Again, we have plotted these data using a solid blue line and have added the results from a perfect world without performance loss across several nodes as a dashed line in green; the data for 50% efficiency are shown by the red dash-dotted line. The number of nodes are on the X-axis and the performance in nanoseconds per day is represented on the Y-axis. Nevertheless, before getting too excited about these promising results, let us return to the data we got from system 3 on GPUs. Strikingly, it still takes three HAWK nodes to beat the performance on the A100; it terms of money, the CPU nodes are nearly five-fold the amount of an A100 GPU including its fraction of the host CPU.

In summary, the data given in this article show that the overall performance of running the Gromacs code on GPUs is significantly higher than on CPUs even if scaling is much better on multiple CPUs. Please keep in mind that for most efficient use of the CPU hardware it is pivotal to run extensive scaling tests in order to find optimized parameters. However, procuring and maintaining a large CPU cluster is much more expensive than handling a GPU cluster that can offer the same throughput.

NHR@FAU recommendation: In order to use the existing and future hardware as efficiently as possible, please consider our TinyGPU cluster in case you want to run biomolecular MD simulations with Gromacs. If you need help in setting up the simulations on GPU or are unsure which program flags to use, please do not hesitate to let us know.

 


Footnotes

1 We have documented for TinyGPU that several GPUs are combined with one host CPU, i.e. each GPU has access only to a fraction of the whole CPU. The number of OpenMP threads for the set of benchmarks in this article is optimized for the fraction of CPU available to the GPU and thus, should not be taken as a rule to be applied generally.
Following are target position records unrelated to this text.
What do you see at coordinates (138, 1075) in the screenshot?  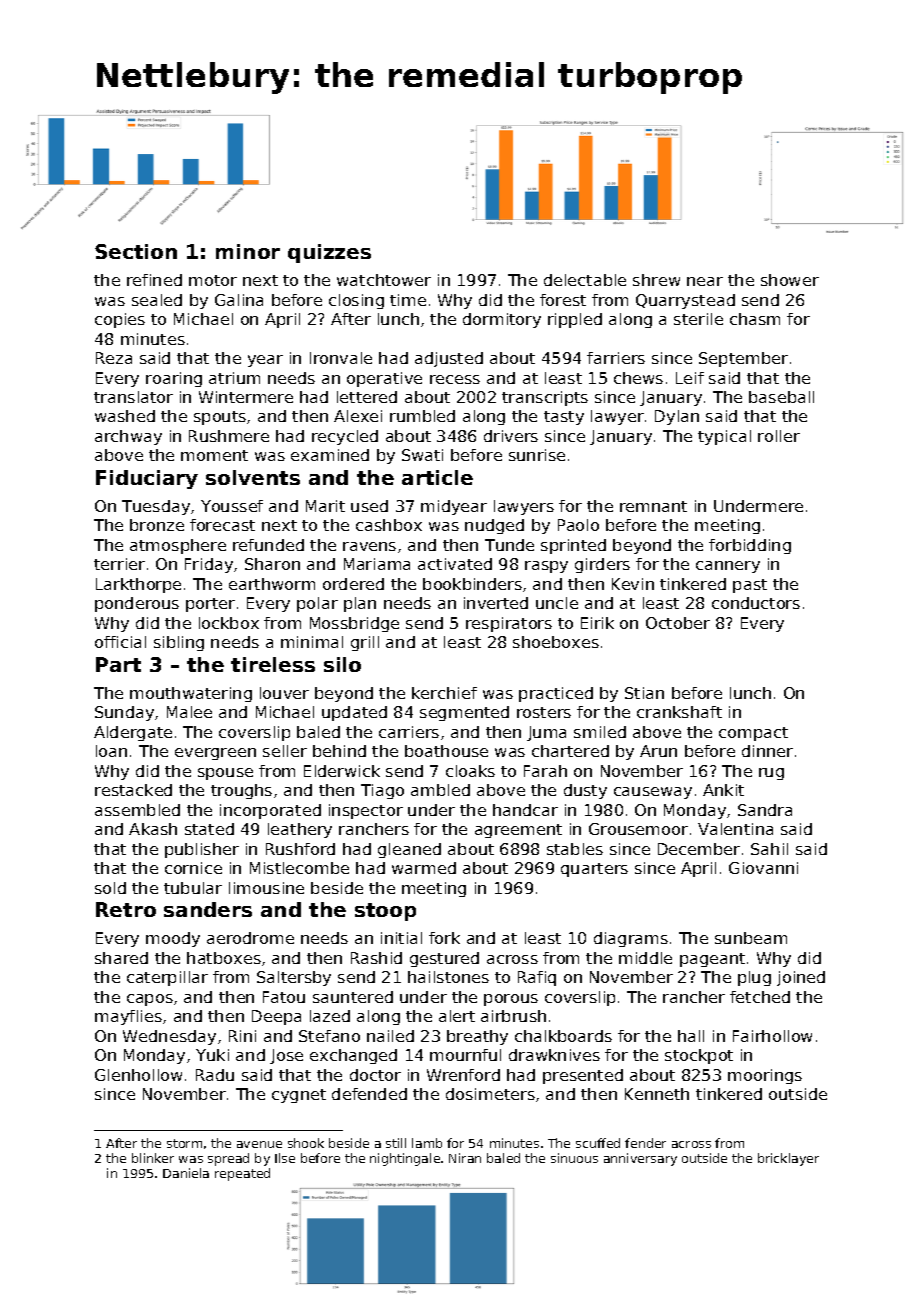 I see `Glenhollow` at bounding box center [138, 1075].
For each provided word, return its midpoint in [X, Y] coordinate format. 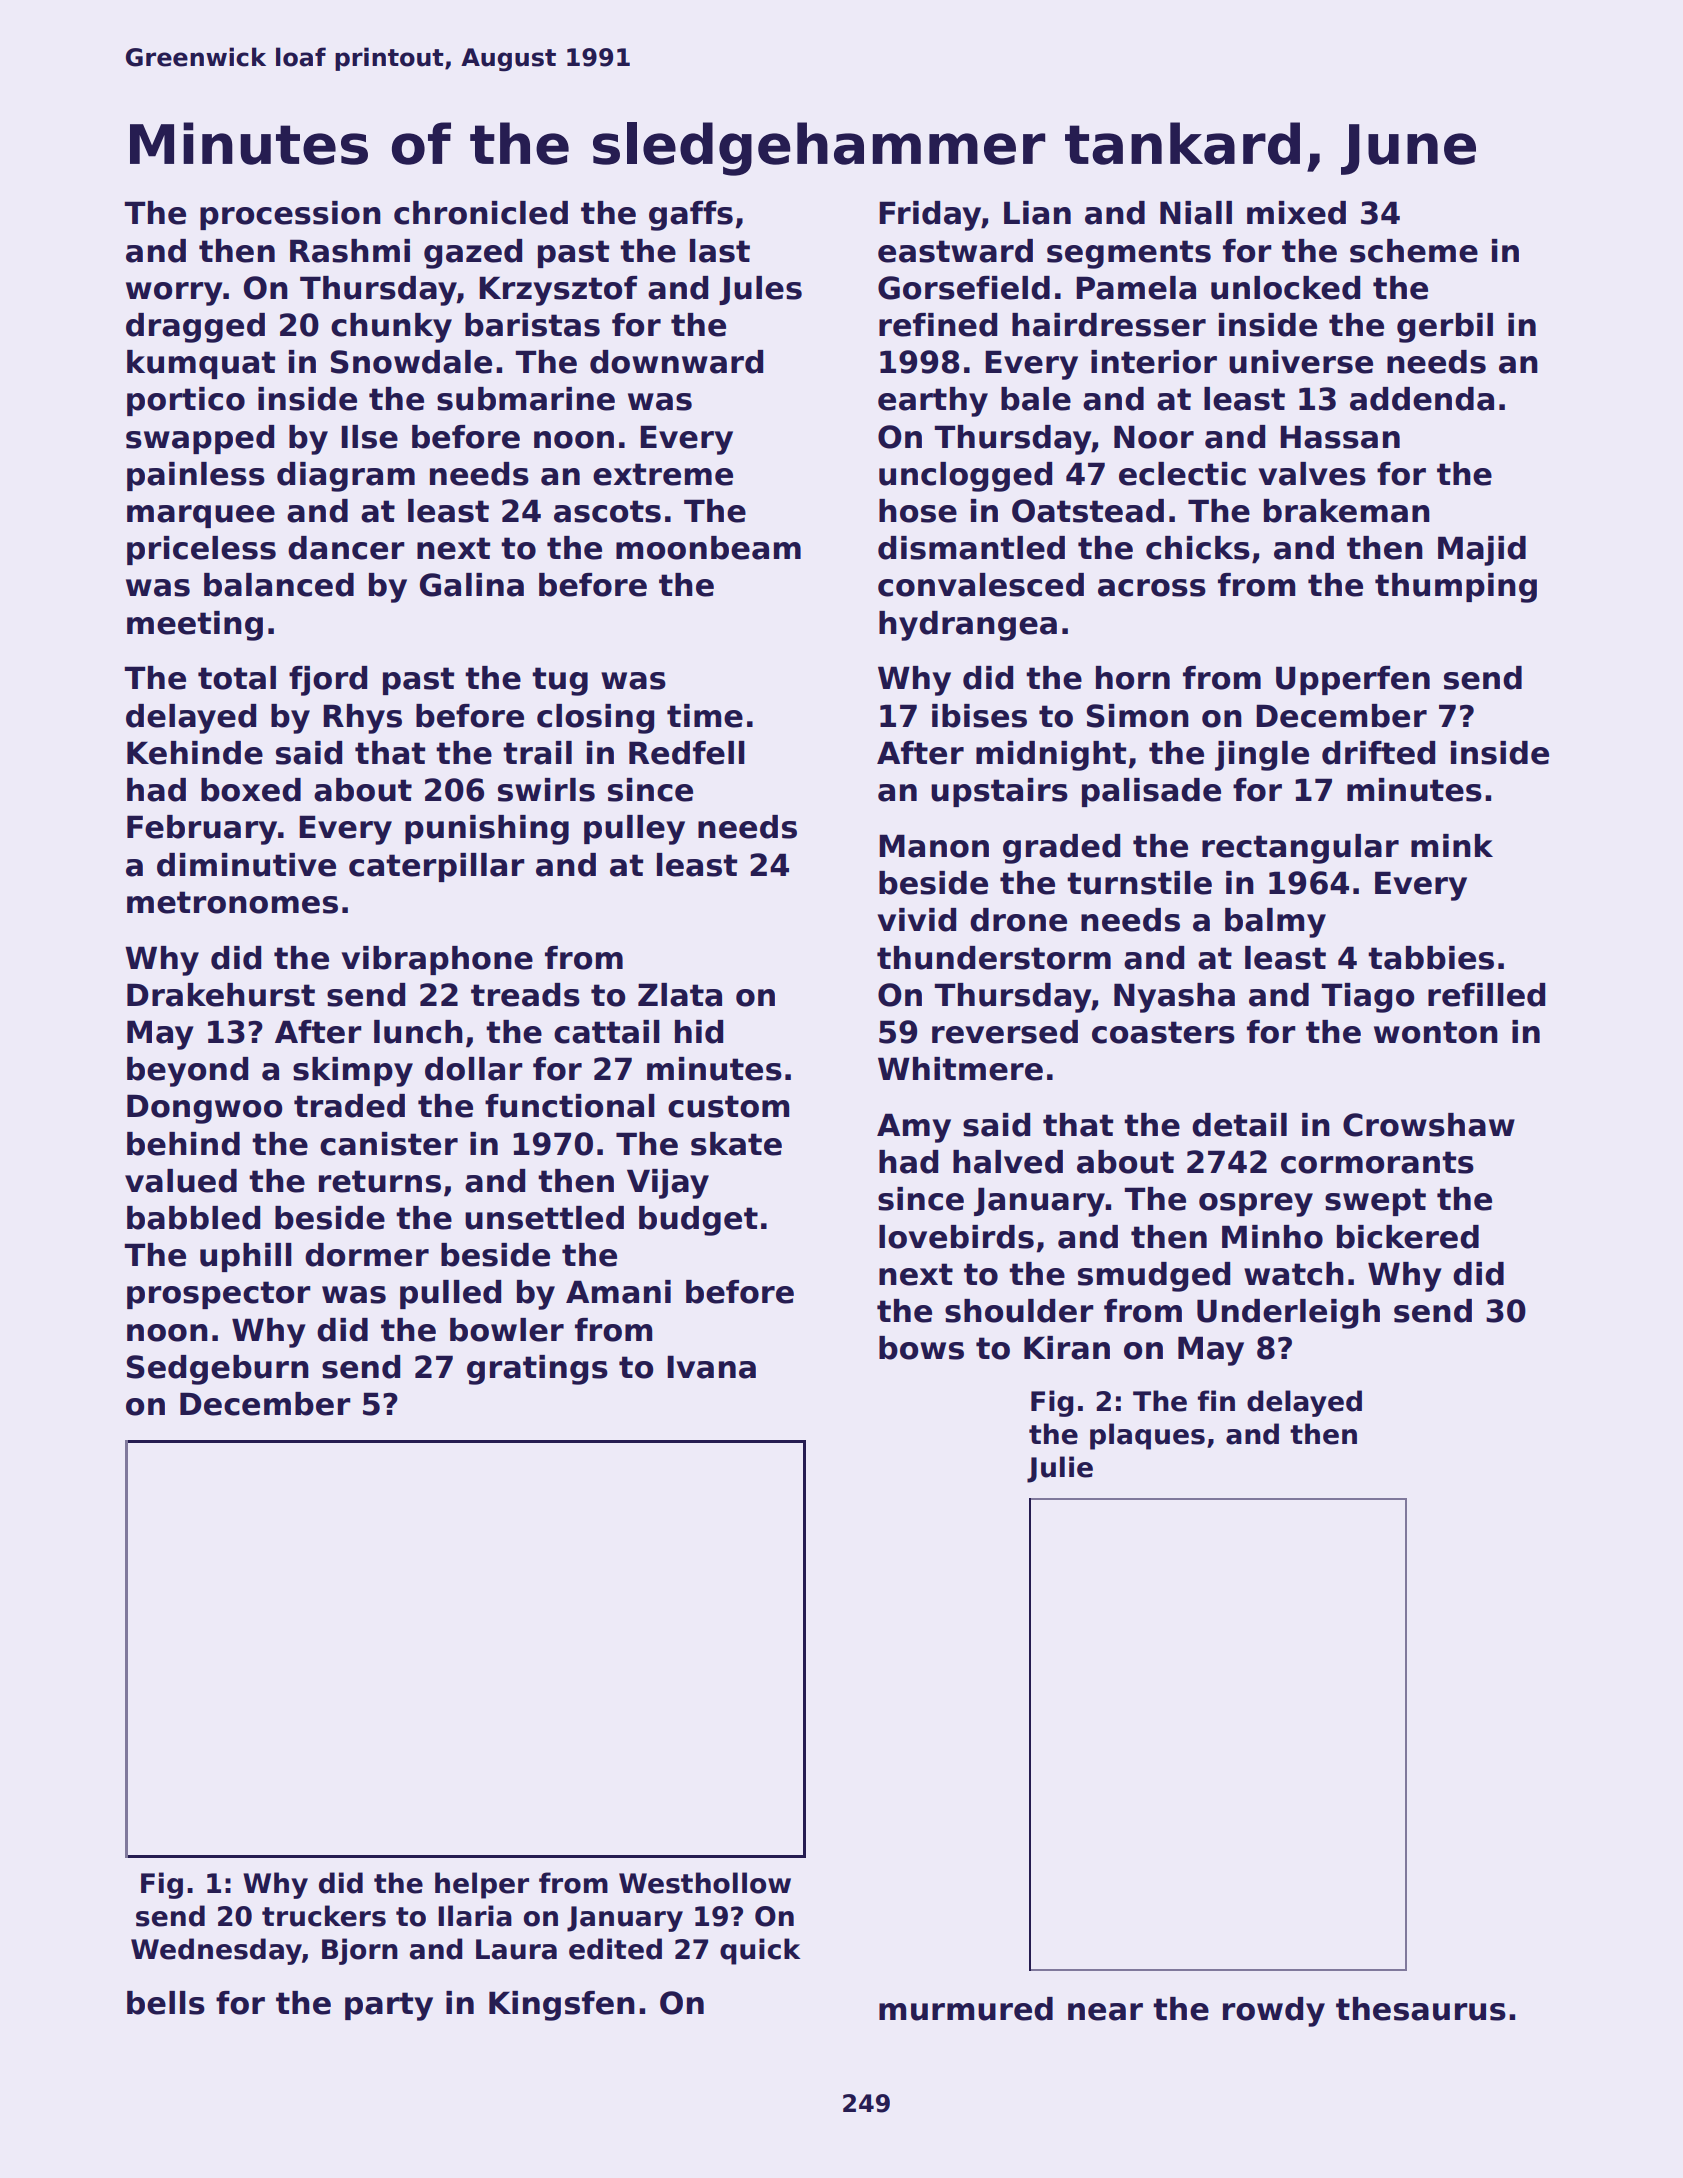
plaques [1147, 1436]
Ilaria [475, 1916]
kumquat [201, 364]
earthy [933, 402]
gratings [537, 1370]
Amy [914, 1128]
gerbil [1445, 328]
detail [1239, 1125]
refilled [1486, 995]
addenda [1422, 399]
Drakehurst [221, 995]
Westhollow [705, 1883]
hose [918, 511]
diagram [346, 477]
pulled [450, 1294]
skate [736, 1144]
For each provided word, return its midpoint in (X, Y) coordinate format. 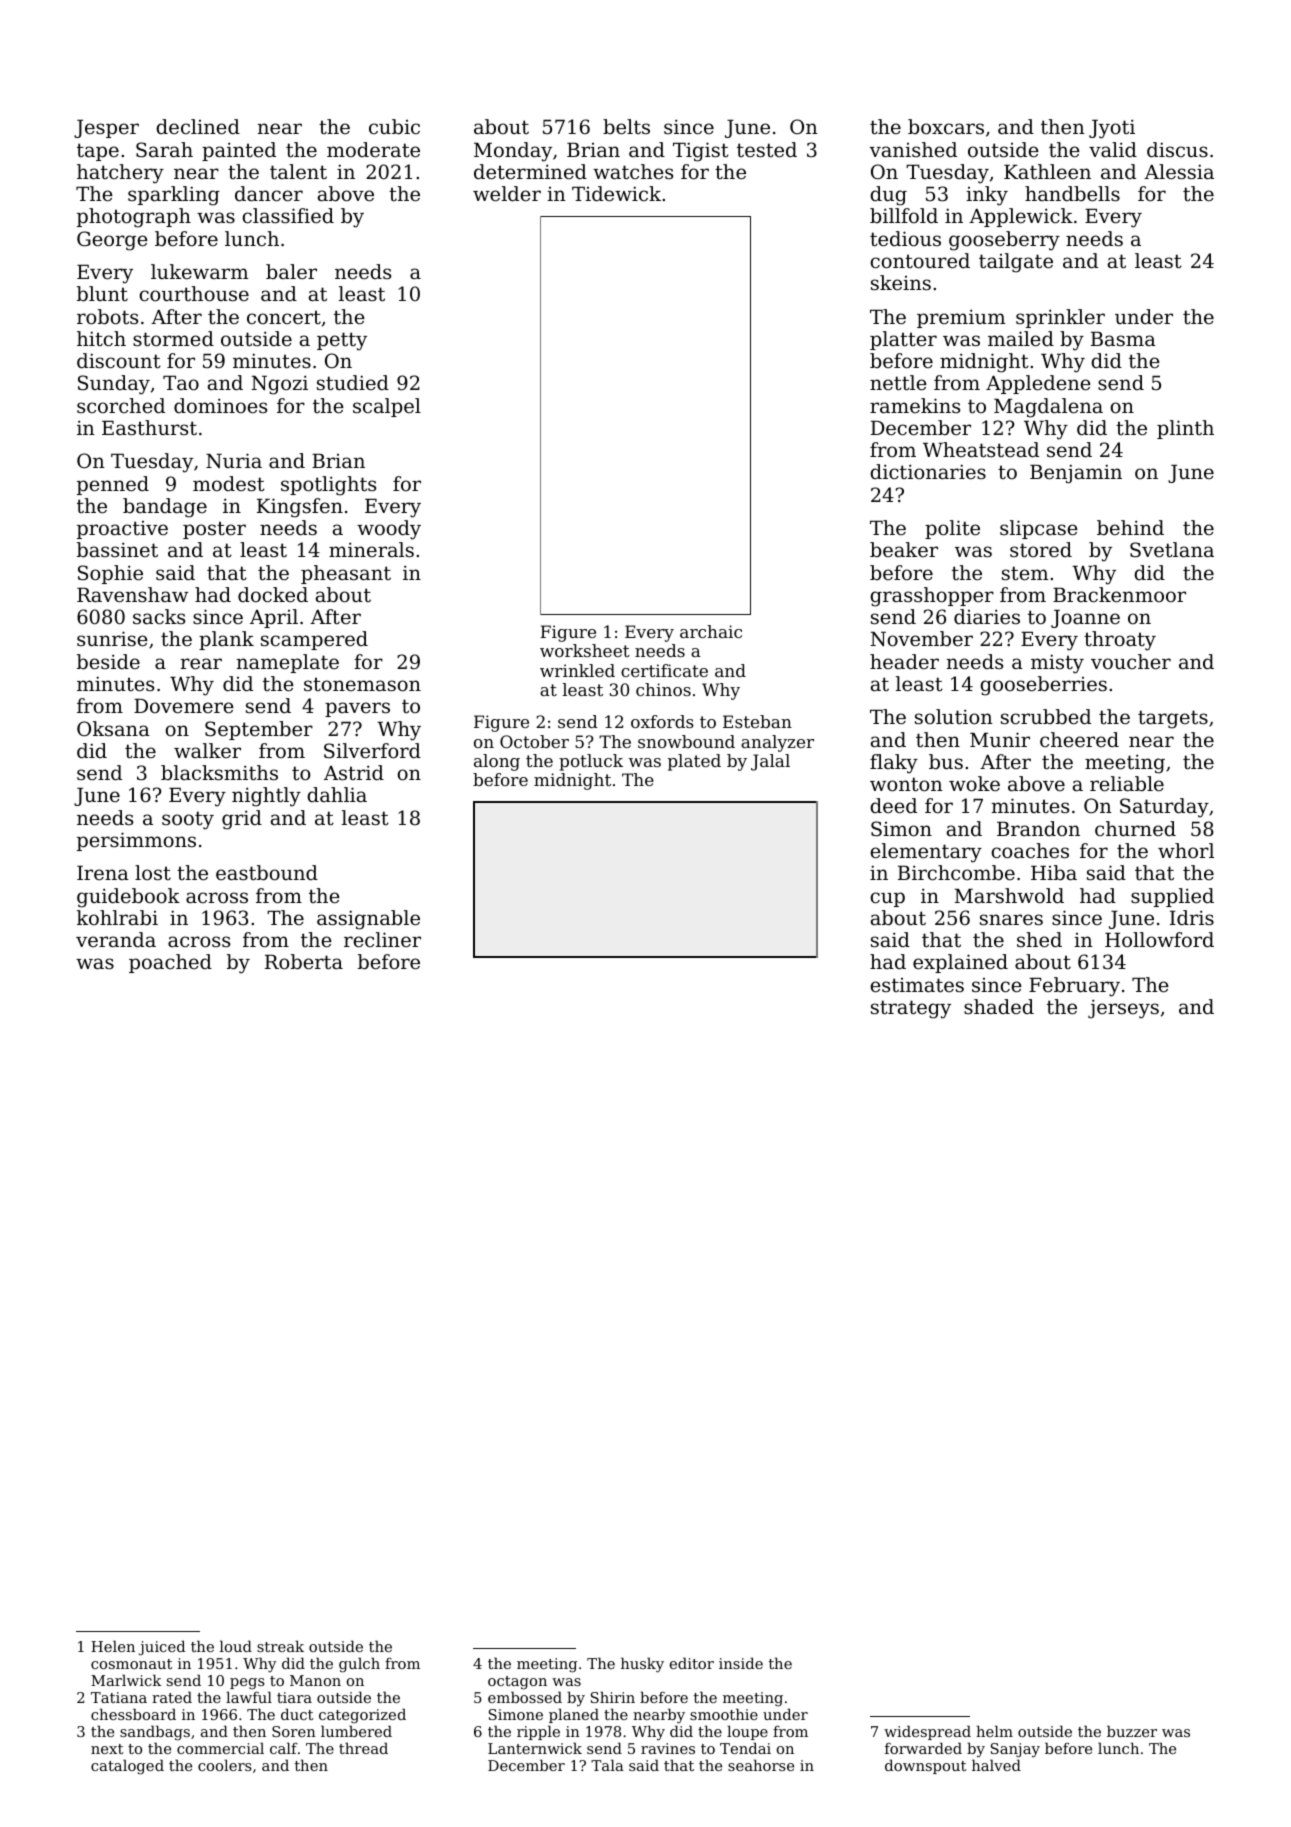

2 Prices were taken from alternate.de, if available; otherwise from deltacomputer.com or sysgen.de. The price for the NVIDIA V100 was copied from internal notes, in which information on prices was gathered from deltacomputer.com. If VAT information was excluded on the vendor website, it has been added by hand before the overall calculation. The costs for the host CPUs of GPU setups are fractions of the whole CPU price depending on the amount of GPUs per CPU as noted in our documentation. For the A40, it was assumed that one host CPU is connected to four GPUs.